* Exercise prompt:
Each line below must be set down exactly as it stands.

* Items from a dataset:
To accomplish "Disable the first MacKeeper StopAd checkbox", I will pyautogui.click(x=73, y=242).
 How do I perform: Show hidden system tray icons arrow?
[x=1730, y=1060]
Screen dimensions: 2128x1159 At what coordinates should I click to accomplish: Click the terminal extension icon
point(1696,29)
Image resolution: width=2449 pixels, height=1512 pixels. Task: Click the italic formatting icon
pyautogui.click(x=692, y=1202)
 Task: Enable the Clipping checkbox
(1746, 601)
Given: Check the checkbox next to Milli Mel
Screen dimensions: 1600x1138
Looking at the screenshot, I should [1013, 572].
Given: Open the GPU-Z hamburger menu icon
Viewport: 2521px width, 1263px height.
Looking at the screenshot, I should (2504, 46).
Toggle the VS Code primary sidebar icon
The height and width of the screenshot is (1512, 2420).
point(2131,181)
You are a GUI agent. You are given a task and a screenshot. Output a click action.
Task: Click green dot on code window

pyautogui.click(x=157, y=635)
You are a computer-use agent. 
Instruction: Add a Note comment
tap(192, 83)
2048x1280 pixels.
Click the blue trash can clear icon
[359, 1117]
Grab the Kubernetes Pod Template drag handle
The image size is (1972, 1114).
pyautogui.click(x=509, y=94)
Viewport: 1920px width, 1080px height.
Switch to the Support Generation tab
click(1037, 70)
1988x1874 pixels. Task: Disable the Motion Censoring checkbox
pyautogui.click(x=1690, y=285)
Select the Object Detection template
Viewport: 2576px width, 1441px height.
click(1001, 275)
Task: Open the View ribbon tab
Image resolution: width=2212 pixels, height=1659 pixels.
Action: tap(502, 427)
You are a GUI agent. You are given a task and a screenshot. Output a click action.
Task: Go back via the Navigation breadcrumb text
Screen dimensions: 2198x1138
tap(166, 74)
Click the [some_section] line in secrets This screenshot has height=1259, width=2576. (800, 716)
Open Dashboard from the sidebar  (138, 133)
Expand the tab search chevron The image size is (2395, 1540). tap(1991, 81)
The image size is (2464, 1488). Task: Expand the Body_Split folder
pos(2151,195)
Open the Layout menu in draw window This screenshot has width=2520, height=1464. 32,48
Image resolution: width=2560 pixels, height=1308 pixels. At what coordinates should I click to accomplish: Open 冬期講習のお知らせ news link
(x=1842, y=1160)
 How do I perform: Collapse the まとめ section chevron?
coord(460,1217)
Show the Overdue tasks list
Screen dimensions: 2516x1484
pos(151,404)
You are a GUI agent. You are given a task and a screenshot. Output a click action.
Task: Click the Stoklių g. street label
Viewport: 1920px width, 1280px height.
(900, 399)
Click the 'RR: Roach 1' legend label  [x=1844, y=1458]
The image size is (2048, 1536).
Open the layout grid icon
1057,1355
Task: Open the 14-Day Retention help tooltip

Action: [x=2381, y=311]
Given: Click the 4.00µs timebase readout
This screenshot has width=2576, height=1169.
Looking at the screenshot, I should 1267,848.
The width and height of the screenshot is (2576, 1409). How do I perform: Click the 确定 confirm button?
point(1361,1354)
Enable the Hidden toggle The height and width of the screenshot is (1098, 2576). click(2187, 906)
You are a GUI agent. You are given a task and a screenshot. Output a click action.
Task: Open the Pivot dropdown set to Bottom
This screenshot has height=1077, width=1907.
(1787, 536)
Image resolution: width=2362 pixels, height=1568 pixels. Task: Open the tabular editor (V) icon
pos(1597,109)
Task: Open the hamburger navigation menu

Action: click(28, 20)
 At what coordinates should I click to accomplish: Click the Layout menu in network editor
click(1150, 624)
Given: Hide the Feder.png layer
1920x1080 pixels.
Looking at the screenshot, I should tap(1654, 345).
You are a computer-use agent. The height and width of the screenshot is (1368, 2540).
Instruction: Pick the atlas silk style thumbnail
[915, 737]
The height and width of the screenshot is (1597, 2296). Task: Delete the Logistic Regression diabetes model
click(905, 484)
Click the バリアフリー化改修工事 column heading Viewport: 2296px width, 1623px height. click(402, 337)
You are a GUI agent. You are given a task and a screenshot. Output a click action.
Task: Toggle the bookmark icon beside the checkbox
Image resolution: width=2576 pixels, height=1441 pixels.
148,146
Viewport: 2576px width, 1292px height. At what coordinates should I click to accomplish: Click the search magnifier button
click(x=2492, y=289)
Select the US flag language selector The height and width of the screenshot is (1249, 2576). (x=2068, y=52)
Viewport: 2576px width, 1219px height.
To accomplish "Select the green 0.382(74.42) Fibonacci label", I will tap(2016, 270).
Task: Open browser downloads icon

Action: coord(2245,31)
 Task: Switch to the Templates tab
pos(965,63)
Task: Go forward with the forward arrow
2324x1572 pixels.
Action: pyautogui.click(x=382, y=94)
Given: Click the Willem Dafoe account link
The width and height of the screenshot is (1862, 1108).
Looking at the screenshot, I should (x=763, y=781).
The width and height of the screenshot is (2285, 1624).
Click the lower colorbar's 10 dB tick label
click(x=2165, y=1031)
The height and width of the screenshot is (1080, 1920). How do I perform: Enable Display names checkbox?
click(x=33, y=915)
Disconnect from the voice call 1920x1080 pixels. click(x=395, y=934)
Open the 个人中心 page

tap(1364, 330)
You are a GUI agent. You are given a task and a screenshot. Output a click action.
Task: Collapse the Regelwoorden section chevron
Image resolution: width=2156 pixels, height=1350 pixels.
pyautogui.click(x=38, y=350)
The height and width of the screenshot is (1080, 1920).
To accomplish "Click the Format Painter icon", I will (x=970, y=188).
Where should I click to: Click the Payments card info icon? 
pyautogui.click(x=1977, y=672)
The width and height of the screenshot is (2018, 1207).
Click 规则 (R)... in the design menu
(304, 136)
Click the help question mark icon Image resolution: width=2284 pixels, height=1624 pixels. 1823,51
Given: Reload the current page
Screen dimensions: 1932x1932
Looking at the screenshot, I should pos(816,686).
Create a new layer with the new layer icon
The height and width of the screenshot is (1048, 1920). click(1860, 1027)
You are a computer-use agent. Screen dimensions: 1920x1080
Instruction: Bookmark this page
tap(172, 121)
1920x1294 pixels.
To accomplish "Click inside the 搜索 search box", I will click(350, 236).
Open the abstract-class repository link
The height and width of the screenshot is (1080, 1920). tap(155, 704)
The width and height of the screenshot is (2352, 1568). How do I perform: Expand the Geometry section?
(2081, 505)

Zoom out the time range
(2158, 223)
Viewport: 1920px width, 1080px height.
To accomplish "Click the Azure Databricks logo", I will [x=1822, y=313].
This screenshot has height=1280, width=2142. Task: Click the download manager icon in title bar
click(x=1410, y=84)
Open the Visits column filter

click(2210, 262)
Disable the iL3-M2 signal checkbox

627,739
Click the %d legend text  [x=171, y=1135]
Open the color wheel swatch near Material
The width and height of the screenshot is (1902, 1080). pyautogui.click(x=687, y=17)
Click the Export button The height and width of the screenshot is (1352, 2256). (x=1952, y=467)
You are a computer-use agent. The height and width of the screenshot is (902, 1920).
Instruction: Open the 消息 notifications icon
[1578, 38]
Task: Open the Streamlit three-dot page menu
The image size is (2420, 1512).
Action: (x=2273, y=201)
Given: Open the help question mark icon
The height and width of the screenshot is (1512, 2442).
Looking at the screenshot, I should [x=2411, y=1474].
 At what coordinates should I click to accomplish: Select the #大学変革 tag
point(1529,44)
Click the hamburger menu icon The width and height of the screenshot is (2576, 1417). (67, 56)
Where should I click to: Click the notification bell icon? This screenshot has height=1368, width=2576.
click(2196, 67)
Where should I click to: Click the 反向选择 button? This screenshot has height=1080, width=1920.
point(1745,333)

* Answer section:
To accomplish "Disable the first MacKeeper StopAd checkbox", I will pyautogui.click(x=73, y=242).
 How do I perform: Show hidden system tray icons arrow?
[x=1730, y=1060]
Screen dimensions: 2128x1159 At what coordinates should I click to accomplish: Click the terminal extension icon
point(1696,29)
Image resolution: width=2449 pixels, height=1512 pixels. Task: Click the italic formatting icon
pyautogui.click(x=692, y=1202)
 Task: Enable the Clipping checkbox
(1746, 601)
Given: Check the checkbox next to Milli Mel
Screen dimensions: 1600x1138
Looking at the screenshot, I should [1013, 572].
Given: Open the GPU-Z hamburger menu icon
Viewport: 2521px width, 1263px height.
Looking at the screenshot, I should (2504, 46).
Toggle the VS Code primary sidebar icon
The height and width of the screenshot is (1512, 2420).
point(2131,181)
You are a GUI agent. You are given a task and a screenshot. Output a click action.
Task: Click green dot on code window

pyautogui.click(x=157, y=635)
You are a computer-use agent. 
Instruction: Add a Note comment
tap(192, 83)
2048x1280 pixels.
Click the blue trash can clear icon
[359, 1117]
Grab the Kubernetes Pod Template drag handle
The image size is (1972, 1114).
pyautogui.click(x=509, y=94)
Viewport: 1920px width, 1080px height.
Switch to the Support Generation tab
click(1037, 70)
1988x1874 pixels. Task: Disable the Motion Censoring checkbox
pyautogui.click(x=1690, y=285)
Select the Object Detection template
Viewport: 2576px width, 1441px height.
click(1001, 275)
Task: Open the View ribbon tab
Image resolution: width=2212 pixels, height=1659 pixels.
Action: tap(502, 427)
You are a GUI agent. You are given a task and a screenshot. Output a click action.
Task: Go back via the Navigation breadcrumb text
Screen dimensions: 2198x1138
tap(166, 74)
Click the [some_section] line in secrets This screenshot has height=1259, width=2576. (800, 716)
Open Dashboard from the sidebar  (138, 133)
Expand the tab search chevron The image size is (2395, 1540). tap(1991, 81)
The image size is (2464, 1488). Task: Expand the Body_Split folder
pos(2151,195)
Open the Layout menu in draw window This screenshot has width=2520, height=1464. 32,48
Image resolution: width=2560 pixels, height=1308 pixels. At what coordinates should I click to accomplish: Open 冬期講習のお知らせ news link
(x=1842, y=1160)
 How do I perform: Collapse the まとめ section chevron?
coord(460,1217)
Show the Overdue tasks list
Screen dimensions: 2516x1484
pos(151,404)
You are a GUI agent. You are given a task and a screenshot. Output a click action.
Task: Click the Stoklių g. street label
Viewport: 1920px width, 1280px height.
(900, 399)
Click the 'RR: Roach 1' legend label  [x=1844, y=1458]
The image size is (2048, 1536).
Open the layout grid icon
1057,1355
Task: Open the 14-Day Retention help tooltip

Action: [x=2381, y=311]
Given: Click the 4.00µs timebase readout
This screenshot has width=2576, height=1169.
Looking at the screenshot, I should 1267,848.
The width and height of the screenshot is (2576, 1409). How do I perform: Click the 确定 confirm button?
point(1361,1354)
Enable the Hidden toggle The height and width of the screenshot is (1098, 2576). click(2187, 906)
You are a GUI agent. You are given a task and a screenshot. Output a click action.
Task: Open the Pivot dropdown set to Bottom
This screenshot has height=1077, width=1907.
(1787, 536)
Image resolution: width=2362 pixels, height=1568 pixels. Task: Open the tabular editor (V) icon
pos(1597,109)
Task: Open the hamburger navigation menu

Action: click(28, 20)
 At what coordinates should I click to accomplish: Click the Layout menu in network editor
click(1150, 624)
Given: Hide the Feder.png layer
1920x1080 pixels.
Looking at the screenshot, I should tap(1654, 345).
You are a computer-use agent. The height and width of the screenshot is (1368, 2540).
Instruction: Pick the atlas silk style thumbnail
[915, 737]
The height and width of the screenshot is (1597, 2296). Task: Delete the Logistic Regression diabetes model
click(905, 484)
Click the バリアフリー化改修工事 column heading Viewport: 2296px width, 1623px height. click(402, 337)
You are a GUI agent. You are given a task and a screenshot. Output a click action.
Task: Toggle the bookmark icon beside the checkbox
Image resolution: width=2576 pixels, height=1441 pixels.
148,146
Viewport: 2576px width, 1292px height. At what coordinates should I click to accomplish: Click the search magnifier button
click(x=2492, y=289)
Select the US flag language selector The height and width of the screenshot is (1249, 2576). (x=2068, y=52)
Viewport: 2576px width, 1219px height.
To accomplish "Select the green 0.382(74.42) Fibonacci label", I will tap(2016, 270).
Task: Open browser downloads icon

Action: coord(2245,31)
 Task: Switch to the Templates tab
pos(965,63)
Task: Go forward with the forward arrow
2324x1572 pixels.
Action: pyautogui.click(x=382, y=94)
Given: Click the Willem Dafoe account link
The width and height of the screenshot is (1862, 1108).
Looking at the screenshot, I should (x=763, y=781).
The width and height of the screenshot is (2285, 1624).
Click the lower colorbar's 10 dB tick label
click(x=2165, y=1031)
The height and width of the screenshot is (1080, 1920). How do I perform: Enable Display names checkbox?
click(x=33, y=915)
Disconnect from the voice call 1920x1080 pixels. click(x=395, y=934)
Open the 个人中心 page

tap(1364, 330)
You are a GUI agent. You are given a task and a screenshot. Output a click action.
Task: Collapse the Regelwoorden section chevron
Image resolution: width=2156 pixels, height=1350 pixels.
pyautogui.click(x=38, y=350)
The height and width of the screenshot is (1080, 1920).
To accomplish "Click the Format Painter icon", I will (x=970, y=188).
Where should I click to: Click the Payments card info icon? 
pyautogui.click(x=1977, y=672)
The width and height of the screenshot is (2018, 1207).
Click 规则 (R)... in the design menu
(304, 136)
Click the help question mark icon Image resolution: width=2284 pixels, height=1624 pixels. 1823,51
Given: Reload the current page
Screen dimensions: 1932x1932
Looking at the screenshot, I should pos(816,686).
Create a new layer with the new layer icon
The height and width of the screenshot is (1048, 1920). click(1860, 1027)
You are a computer-use agent. Screen dimensions: 1920x1080
Instruction: Bookmark this page
tap(172, 121)
1920x1294 pixels.
To accomplish "Click inside the 搜索 search box", I will click(350, 236).
Open the abstract-class repository link
The height and width of the screenshot is (1080, 1920). tap(155, 704)
The width and height of the screenshot is (2352, 1568). How do I perform: Expand the Geometry section?
(2081, 505)

Zoom out the time range
(2158, 223)
Viewport: 1920px width, 1080px height.
To accomplish "Click the Azure Databricks logo", I will [x=1822, y=313].
This screenshot has height=1280, width=2142. Task: Click the download manager icon in title bar
click(x=1410, y=84)
Open the Visits column filter

click(2210, 262)
Disable the iL3-M2 signal checkbox

627,739
Click the %d legend text  [x=171, y=1135]
Open the color wheel swatch near Material
The width and height of the screenshot is (1902, 1080). pyautogui.click(x=687, y=17)
Click the Export button The height and width of the screenshot is (1352, 2256). (x=1952, y=467)
You are a computer-use agent. The height and width of the screenshot is (902, 1920).
Instruction: Open the 消息 notifications icon
[1578, 38]
Task: Open the Streamlit three-dot page menu
The image size is (2420, 1512).
Action: (x=2273, y=201)
Given: Open the help question mark icon
The height and width of the screenshot is (1512, 2442).
Looking at the screenshot, I should [x=2411, y=1474].
 At what coordinates should I click to accomplish: Select the #大学変革 tag
point(1529,44)
Click the hamburger menu icon The width and height of the screenshot is (2576, 1417). (67, 56)
Where should I click to: Click the notification bell icon? This screenshot has height=1368, width=2576.
click(2196, 67)
Where should I click to: Click the 反向选择 button? This screenshot has height=1080, width=1920.
point(1745,333)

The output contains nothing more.